Generally, if I hear someone say something hateful, I don't feel bad calling them out and sticking up for whoever their hate is aimed at.  I might not say the exact horrible words going through my brain out loud, but I will say something.  For example, many years ago I was in a nightclub and standing at the bar when I heard a guy harrassing another woman.  Calling her offensive names because she didn't accept his advances on her.  I finally turned around and said something along the lines of "Yeah, I don't know what she's thinking not wanting to hook up with someone that calls her *!*@.  But, I bet you would probably have more luck if you were actually nice to women, especially ones you are interested in.  Being that everyone here already heard you acting like a jerk (used another word I'm sure), you'd be better off leaving and coming back when you've grown up."  Then another guy standing nearby jumped in and took it from there.  I, my friends, and this other woman, all walked away at that point. 
Title: Re: What to do when faced with a racist or hateful attack?
Post by: RebeccainGA on April 19, 2013, 02:49:41 PM
I've spoken up, when it was bad - a coworker making inappropriate comments, or someone saying something blatantly awful to someone I know.

However, I have a couple of Facebook friends, people I was close to in High School, who make really awful remarks as part of an 'I'm such a good X that I can say that people who are Z are awful, and people that are Y are practically roasting in hell". I correct obvious flaws, but it's like the whole teaching a pig to dance thing - it tires me, and just annoys the pig.
Title: Re: What to do when faced with a racist or hateful attack?
Post by: reflection5 on April 19, 2013, 03:11:49 PM
ok so we all know that unless you are a person of said descent/rapper you can't use the "N" word,   that's a given (although even then i think it's a weird thing to do!)


i was on a bus in london and a group of young men of african descent got on and started hassling an older lady trying to get her to move seats,  and they were saying "look at that honky white witch" etc etc,   i lent over to one and said quietly, "how is that not racist but if she was to call you a colour based name it would be?  whats the difference?" 
he looked surprised and they started trying to explain why it wasn't, with the best line i ever heard, "but i is black so i can't be racist" .... as my stop was coming up i asked on last question "how is it not racist if you are judging her based on the colour of her skin?" 

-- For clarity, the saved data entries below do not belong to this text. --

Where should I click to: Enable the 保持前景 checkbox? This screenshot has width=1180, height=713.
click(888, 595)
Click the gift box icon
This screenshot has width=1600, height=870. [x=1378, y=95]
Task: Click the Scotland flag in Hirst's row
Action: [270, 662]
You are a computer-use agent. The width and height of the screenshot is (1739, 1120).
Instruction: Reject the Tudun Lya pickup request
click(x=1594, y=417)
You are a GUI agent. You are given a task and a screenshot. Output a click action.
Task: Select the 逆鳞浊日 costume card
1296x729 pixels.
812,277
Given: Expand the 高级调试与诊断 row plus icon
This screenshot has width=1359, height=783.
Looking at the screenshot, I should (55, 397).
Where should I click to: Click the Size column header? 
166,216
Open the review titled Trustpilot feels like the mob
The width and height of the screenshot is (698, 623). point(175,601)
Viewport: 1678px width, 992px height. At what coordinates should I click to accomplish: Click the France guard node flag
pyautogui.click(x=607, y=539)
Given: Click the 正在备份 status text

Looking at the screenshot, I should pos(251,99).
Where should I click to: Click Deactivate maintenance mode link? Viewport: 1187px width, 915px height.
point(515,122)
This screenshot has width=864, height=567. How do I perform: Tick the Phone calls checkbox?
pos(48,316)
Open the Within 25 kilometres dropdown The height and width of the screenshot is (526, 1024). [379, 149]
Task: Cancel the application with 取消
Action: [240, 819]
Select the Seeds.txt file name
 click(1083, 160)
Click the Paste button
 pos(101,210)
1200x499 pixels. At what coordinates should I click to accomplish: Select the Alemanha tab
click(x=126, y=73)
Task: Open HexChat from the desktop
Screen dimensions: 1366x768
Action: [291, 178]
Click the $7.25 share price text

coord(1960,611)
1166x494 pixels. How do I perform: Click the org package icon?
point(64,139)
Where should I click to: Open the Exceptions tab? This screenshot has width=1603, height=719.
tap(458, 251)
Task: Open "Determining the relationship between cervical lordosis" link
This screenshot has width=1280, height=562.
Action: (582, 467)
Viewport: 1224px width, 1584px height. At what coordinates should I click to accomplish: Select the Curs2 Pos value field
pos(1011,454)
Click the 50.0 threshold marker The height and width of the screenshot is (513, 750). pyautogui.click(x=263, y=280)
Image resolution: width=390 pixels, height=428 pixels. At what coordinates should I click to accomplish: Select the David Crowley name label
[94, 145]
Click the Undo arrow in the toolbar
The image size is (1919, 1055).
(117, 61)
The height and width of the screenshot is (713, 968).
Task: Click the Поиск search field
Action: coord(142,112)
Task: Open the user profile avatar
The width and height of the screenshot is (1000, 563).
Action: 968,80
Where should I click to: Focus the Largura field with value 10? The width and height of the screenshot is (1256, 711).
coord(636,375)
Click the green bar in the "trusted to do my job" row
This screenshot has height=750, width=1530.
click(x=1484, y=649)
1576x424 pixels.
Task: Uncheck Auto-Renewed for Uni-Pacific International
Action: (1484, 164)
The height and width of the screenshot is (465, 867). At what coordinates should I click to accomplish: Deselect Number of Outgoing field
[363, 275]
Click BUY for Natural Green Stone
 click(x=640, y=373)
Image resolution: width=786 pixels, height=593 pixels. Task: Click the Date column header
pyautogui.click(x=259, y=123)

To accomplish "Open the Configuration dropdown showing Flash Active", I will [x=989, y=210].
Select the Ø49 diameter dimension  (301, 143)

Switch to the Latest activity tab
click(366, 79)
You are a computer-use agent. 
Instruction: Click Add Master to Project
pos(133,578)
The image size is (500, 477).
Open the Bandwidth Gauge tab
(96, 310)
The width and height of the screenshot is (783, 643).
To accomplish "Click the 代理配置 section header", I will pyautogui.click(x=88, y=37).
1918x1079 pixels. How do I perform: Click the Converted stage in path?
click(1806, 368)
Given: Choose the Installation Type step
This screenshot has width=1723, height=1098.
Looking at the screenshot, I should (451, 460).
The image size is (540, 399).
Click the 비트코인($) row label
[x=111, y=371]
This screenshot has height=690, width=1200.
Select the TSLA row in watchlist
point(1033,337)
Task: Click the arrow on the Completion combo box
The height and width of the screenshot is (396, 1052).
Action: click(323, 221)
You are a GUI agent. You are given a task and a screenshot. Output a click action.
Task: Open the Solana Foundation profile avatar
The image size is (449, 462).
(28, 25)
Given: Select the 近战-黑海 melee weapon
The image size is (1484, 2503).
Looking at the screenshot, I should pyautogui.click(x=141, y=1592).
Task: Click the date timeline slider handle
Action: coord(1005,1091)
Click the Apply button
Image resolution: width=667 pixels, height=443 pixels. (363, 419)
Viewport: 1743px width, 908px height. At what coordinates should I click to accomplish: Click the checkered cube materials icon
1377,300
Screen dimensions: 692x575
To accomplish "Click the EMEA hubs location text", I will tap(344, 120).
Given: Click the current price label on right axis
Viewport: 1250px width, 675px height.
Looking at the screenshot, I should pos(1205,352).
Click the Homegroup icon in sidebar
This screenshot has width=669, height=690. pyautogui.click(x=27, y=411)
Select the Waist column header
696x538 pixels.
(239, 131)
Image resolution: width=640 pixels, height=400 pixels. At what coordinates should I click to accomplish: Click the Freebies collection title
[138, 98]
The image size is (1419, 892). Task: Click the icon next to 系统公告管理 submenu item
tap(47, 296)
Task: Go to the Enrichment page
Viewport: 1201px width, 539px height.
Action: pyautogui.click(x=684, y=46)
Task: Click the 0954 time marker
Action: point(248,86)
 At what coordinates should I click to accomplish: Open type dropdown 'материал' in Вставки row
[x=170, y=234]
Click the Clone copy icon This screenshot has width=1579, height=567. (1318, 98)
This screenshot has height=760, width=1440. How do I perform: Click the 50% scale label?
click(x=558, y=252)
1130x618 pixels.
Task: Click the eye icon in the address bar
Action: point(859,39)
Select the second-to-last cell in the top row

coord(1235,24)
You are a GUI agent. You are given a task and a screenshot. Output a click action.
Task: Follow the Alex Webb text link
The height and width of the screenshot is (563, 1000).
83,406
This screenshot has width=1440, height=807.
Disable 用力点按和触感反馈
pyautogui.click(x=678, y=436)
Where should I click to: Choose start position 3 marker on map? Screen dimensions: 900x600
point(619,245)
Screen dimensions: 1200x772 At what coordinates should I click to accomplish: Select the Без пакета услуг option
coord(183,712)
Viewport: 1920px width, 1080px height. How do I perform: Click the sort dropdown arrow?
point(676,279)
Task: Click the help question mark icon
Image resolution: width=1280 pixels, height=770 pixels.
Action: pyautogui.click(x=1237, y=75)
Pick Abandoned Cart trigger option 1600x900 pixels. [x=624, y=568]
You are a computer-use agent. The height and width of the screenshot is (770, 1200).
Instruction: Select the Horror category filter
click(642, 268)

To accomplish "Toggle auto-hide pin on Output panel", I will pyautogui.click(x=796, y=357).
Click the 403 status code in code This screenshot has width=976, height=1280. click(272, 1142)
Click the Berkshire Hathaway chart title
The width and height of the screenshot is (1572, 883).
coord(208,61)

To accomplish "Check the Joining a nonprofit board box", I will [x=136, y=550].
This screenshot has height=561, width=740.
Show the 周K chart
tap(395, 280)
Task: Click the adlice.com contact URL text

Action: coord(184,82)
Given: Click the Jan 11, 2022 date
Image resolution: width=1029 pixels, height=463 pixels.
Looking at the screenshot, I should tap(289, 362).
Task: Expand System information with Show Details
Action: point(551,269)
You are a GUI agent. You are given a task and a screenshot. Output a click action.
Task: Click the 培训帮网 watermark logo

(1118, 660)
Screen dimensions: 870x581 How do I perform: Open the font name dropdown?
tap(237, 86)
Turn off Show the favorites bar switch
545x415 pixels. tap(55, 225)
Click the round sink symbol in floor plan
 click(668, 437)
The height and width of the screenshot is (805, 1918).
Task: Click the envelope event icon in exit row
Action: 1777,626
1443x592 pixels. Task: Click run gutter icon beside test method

i left it there and they had all gone quiet, as i got off the bus i got a nod and a wink form the conductor.

???

No, “we” do not all know that, and No, it is not a “given”.  Those are assumptions and generalizations – which is one of the problems about racism.

Many (most) people of color do not use the N word, and find it affensive.

I think you handled yourself appropriately on the bus.  However, your experience with the young man/men on the bus does not mean all members of his race agree with him.  Again - a generalization and a racist stereotype.

As far as some other comments, racism is wrong and it does not "depend on the situation".
Title: Re: What to do when faced with a racist or hateful attack?
Post by: Piratelvr1121 on April 19, 2013, 03:15:12 PM
I don't think that's what posters are meaning by "depends on the situation." Yes, it's always wrong, but the situation dictates how they'd deal with it.
Title: Re: What to do when faced with a racist or hateful attack?
Post by: reflection5 on April 19, 2013, 03:28:47 PM
I don't think that's what posters are meaning by "depends on the situation." Yes, it's always wrong, but the situation dictates how they'd deal with it.
Yes, of course.
Title: Re: What to do when faced with a racist or hateful attack?
Post by: Betelnut on April 19, 2013, 03:32:05 PM
In general, I would say something directly to the person making the comments.  I like the idea of simply standing by the person too.  Silent but active.
Title: Re: What to do when faced with a racist or hateful attack?
Post by: mmswm on April 19, 2013, 03:33:32 PM
I was raised to be very proactive about racism/genderism issues.  My grandmother was an airplane mechanic in a regular unit if the Army Air Corps (back before the Air Force officially became a separate entity from the Army).  After she retired from military service, she became very involved in racial equality issues.  She was an officer in a local chapter of the NAACP.  In the deep south.  In the 1950's and 60's.  I learned from my grandmother and my father that one does not sit idly by while somebody is being mistreated because of race or gender issues, or really any other issue that's not something a person has any choice over.  While she may have made some stupid decisions regarding her own personal safety, I learned that it's always okay to stand up for a person being attacked.  Sometimes that means standing next to them and confronting a person who's being verbally attacked and sometimes that means calling the police.  My father actually sustained some serious injuries after a HS football game when he came to the defense of a kid being attacked because of his race.  The small town police tried to charge dad, but his bat-poo crazy mother wasn't scared of anybody and ripped open the good ole boys network and got the other kids charged instead.  This is the history we feel like we have to live up to.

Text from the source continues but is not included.